As part of the decree, the company has agreed to suspend manufacturing 73 other products.

Rampant Bribery

Very high levels of bribery continue in developing countries by corporations from Russia, China, Taiwan and South Korea, as well as numerous leading industrial nations, all of which now have laws making corrupt payments to foreign officials a crime, according to Transparency International (TI), the global anti-corruption organization. TI released its Bribe Payers Index (BPI) 2002 in May.

"The laws are not being properly enforced," says Peter Eigen, TI's chair. "Our new survey leaves no doubt that large numbers of multinational corporations from the richest nations are pursuing a criminal course to win contracts in the leading emerging market economies."

"Politicians and public officials from the world's leading industrial countries are ignoring the rot in their own backyards and the criminal bribe-paying activities of multinational firms headquartered in their countries, while increasingly focusing on the high level of corruption in developing countries," Eigen says. "The governments of the richest nations continue to fail to recognize the rampant undermining of fair global trade by bribe-paying multinational enterprises."

The report shows that companies from Russia and China, which are increasingly exporting to other emerging market countries, are using bribes "on an exceptional and intolerable scale."

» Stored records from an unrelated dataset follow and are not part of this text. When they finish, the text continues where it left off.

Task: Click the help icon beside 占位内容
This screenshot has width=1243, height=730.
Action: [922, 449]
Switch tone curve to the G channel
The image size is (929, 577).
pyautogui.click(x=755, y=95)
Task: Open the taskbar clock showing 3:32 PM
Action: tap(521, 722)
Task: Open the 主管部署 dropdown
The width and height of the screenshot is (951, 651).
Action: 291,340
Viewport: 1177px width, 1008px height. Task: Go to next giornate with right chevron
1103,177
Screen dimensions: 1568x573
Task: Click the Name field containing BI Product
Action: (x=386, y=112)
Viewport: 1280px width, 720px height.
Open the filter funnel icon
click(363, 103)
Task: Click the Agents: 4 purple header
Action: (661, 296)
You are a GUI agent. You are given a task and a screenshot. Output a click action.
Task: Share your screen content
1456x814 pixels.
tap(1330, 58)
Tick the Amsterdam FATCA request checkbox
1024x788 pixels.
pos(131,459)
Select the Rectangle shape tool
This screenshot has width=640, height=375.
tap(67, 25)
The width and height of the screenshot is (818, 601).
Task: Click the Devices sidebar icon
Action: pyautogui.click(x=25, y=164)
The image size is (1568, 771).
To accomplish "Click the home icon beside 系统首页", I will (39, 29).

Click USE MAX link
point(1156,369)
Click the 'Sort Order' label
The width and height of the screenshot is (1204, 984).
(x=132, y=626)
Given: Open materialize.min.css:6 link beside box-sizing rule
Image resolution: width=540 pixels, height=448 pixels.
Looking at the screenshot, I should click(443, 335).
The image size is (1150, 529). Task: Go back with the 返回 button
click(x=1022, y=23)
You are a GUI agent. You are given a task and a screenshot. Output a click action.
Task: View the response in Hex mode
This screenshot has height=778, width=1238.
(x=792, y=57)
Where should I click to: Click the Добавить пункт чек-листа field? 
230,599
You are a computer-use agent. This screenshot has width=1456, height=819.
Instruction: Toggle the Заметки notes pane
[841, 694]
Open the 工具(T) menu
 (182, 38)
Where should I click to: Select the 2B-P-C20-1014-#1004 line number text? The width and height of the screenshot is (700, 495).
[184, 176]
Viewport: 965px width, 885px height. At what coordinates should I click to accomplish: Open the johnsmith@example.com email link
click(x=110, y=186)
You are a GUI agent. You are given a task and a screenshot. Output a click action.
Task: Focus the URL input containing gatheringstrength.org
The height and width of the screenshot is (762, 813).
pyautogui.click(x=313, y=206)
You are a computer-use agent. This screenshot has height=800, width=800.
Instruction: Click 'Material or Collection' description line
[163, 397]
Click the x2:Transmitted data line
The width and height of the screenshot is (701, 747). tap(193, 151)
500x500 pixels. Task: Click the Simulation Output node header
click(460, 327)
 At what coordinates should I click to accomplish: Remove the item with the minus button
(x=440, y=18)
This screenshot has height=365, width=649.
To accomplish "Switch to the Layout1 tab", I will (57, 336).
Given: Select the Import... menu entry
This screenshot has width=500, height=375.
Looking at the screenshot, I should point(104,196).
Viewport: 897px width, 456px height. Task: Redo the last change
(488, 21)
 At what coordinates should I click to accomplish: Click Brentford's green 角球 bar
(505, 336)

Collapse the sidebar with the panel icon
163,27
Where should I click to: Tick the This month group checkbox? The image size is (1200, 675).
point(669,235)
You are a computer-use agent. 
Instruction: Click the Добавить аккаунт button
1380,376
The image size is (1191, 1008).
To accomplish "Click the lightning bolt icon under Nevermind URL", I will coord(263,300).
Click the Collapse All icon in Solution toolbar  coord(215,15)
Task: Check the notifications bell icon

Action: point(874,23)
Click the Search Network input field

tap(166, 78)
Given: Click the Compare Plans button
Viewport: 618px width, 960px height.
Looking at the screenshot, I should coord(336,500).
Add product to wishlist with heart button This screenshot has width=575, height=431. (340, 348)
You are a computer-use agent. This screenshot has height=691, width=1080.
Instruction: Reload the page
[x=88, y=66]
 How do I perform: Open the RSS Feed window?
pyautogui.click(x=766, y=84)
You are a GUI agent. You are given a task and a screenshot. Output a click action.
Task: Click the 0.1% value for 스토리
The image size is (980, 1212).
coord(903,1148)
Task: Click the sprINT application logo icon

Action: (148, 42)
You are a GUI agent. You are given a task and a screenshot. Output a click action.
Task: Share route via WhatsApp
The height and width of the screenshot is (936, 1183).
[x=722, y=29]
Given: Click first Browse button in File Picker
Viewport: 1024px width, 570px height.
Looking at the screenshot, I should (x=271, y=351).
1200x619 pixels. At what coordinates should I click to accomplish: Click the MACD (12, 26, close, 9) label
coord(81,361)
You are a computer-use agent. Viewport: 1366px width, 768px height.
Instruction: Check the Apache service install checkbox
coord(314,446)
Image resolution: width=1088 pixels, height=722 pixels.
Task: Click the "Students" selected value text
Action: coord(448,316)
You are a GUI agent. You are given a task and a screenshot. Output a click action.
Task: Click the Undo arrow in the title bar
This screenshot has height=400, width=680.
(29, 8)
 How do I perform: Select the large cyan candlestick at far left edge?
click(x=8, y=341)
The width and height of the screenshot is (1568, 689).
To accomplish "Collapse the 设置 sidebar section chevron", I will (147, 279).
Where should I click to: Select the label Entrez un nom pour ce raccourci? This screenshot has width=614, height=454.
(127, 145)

"The extent to which companies from Taiwan and South Korea use bribes abroad is only marginally less," Eigen says.

The Bribe Payers Index is based on surveys conducted in 15 emerging market economies by Gallup International Association.

The index shows that U.S. multinational corporations, which have faced the risk of criminal prosecution since 1977 under the Foreign Corrupt Practices Act, have a high propensity to pay bribes to foreign government officials. The U.S. score of 5.3 out of a best possible clean 10 is matched by Japanese companies and is worse than the scores for corporations from France, Spain, Germany, Singapore and the United Kingdom.

The highest scores, indicating the lowest propensity to bribe abroad, were for companies from Australia, Sweden, Switzerland, Austria, Canada, the Netherlands and Belgium.

Hammering Stanley

Stanley Works will not proceed, at least for now, with its planned reincorporation in Bermuda.

The move to Bermuda was intended to reduce the company's tax burden, but drew heated community and worker opposition. The reincorporation was estimated to save Stanley $30 million a year because of tax loopholes. The company would not have physically moved its headquarters or any operations to Bermuda.

The decision not to proceed with the move to Bermuda came in response to a lawsuit filed by Connecticut Attorney General Richard Blumenthal.

Blumenthal alleged that a Stanley Works shareholders voting ratifying the move to Bermuda was "rife with voting irregularities."

"The shareholder vote was more than slipshod and incompetent," Blumenthal says. "Stanley purposely created confusion and deliberately misled shareholders --including its own employees, working men and women whose legal right to vote and life savings were at stake."

"Stanley Works is trying to sell a hammer with two heads," the Connecticut attorney general adds. "It is abandoning America and betraying a proud tradition of excellence and fairness."

Under the terms of the agreement, Stanley Works will not make any filings to implement the reincorporation without providing three business days' written notice to the Attorney General and Treasurer.